> Your objective
Every line holding the string "Populära" should be copied out of the listing.
========================================================================
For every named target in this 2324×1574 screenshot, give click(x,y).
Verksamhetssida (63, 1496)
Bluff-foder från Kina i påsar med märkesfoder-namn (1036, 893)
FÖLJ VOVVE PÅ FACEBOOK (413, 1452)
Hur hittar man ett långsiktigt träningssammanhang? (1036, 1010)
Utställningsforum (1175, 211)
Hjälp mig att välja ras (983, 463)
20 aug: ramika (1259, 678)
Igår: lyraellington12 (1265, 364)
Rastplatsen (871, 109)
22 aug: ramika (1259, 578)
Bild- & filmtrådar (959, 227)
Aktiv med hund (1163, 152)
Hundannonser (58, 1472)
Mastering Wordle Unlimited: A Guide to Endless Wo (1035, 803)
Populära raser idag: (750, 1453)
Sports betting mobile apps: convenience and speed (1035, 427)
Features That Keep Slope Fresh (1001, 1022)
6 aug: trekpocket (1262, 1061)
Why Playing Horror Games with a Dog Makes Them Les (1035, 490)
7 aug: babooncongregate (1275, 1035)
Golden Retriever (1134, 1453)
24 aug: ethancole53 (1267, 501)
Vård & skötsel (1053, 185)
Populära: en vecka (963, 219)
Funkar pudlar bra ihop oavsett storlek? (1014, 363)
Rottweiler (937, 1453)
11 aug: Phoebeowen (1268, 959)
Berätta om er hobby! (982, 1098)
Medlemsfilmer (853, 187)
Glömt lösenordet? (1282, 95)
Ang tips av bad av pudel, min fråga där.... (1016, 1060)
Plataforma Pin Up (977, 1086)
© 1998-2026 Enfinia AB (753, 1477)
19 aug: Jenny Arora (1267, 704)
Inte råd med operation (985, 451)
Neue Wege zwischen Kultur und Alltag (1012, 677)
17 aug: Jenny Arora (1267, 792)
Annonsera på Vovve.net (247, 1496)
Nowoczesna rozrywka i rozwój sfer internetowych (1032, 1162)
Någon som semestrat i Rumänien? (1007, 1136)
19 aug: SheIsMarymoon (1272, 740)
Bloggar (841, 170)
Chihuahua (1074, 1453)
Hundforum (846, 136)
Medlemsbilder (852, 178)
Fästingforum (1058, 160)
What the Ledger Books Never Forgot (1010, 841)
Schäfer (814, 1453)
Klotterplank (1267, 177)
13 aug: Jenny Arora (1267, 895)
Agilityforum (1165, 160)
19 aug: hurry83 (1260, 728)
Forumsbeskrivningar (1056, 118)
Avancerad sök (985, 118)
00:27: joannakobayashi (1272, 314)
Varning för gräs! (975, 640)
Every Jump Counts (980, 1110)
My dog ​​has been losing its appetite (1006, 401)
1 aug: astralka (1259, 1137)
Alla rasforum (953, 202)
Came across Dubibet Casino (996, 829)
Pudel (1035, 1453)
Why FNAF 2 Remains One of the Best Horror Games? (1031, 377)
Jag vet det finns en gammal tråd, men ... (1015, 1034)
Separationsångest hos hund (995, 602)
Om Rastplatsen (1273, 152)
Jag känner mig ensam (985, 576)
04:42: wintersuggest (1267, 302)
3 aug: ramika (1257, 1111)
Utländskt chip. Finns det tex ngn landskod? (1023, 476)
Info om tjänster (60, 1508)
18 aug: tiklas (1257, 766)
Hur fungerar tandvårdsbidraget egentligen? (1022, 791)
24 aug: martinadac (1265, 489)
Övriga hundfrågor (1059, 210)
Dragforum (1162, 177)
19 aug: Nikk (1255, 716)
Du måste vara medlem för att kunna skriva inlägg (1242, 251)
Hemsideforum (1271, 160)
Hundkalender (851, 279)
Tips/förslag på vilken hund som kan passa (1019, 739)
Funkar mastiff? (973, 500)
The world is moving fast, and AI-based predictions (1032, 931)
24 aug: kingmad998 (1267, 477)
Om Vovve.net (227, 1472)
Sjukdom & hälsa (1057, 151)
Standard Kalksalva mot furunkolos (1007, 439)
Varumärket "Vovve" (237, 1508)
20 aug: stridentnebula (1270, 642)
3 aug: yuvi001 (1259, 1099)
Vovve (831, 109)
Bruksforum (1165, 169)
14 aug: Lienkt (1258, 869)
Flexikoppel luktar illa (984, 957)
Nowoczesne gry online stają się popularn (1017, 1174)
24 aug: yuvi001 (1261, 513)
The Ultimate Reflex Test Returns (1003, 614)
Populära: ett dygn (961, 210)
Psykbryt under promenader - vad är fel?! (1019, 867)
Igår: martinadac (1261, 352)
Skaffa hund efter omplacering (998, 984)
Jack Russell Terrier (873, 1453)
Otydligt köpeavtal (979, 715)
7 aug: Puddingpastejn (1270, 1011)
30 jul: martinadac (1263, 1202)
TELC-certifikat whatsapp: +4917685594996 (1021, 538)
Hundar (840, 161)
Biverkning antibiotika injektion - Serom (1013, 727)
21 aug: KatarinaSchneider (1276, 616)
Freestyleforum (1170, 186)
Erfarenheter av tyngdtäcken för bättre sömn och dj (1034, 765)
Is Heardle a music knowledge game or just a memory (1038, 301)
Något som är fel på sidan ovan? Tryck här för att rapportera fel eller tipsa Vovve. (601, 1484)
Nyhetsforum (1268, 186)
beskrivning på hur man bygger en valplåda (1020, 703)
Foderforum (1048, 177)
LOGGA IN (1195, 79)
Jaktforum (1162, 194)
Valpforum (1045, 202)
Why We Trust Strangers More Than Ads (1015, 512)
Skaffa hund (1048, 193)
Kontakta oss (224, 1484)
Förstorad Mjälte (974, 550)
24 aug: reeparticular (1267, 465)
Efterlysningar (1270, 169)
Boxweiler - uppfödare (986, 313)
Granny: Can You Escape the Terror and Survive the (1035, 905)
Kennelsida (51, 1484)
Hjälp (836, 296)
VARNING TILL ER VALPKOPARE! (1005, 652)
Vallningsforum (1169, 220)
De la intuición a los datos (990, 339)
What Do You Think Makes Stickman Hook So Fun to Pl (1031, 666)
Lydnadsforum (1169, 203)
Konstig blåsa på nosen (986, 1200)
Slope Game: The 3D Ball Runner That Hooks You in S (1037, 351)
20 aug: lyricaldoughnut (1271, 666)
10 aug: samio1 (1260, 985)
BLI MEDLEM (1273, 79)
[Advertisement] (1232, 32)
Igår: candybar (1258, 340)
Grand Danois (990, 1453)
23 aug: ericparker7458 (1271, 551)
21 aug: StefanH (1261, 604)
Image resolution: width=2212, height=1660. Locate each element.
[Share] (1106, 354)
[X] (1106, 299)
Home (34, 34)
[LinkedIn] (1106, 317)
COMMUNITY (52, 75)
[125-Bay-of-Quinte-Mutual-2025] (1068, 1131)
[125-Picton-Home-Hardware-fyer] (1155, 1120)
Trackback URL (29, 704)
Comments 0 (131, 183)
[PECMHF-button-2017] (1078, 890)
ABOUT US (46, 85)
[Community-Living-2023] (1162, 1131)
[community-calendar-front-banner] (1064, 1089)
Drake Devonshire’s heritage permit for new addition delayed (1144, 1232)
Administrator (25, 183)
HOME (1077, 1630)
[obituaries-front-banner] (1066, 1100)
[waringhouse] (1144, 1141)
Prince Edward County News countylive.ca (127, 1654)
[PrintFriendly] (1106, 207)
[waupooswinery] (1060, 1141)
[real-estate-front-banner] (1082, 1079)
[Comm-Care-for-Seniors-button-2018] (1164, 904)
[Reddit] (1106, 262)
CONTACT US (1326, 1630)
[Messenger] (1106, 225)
========================================================================
> Answer space
Populära raser idag: (750, 1453)
Populära: en vecka (963, 219)
Populära: ett dygn (961, 210)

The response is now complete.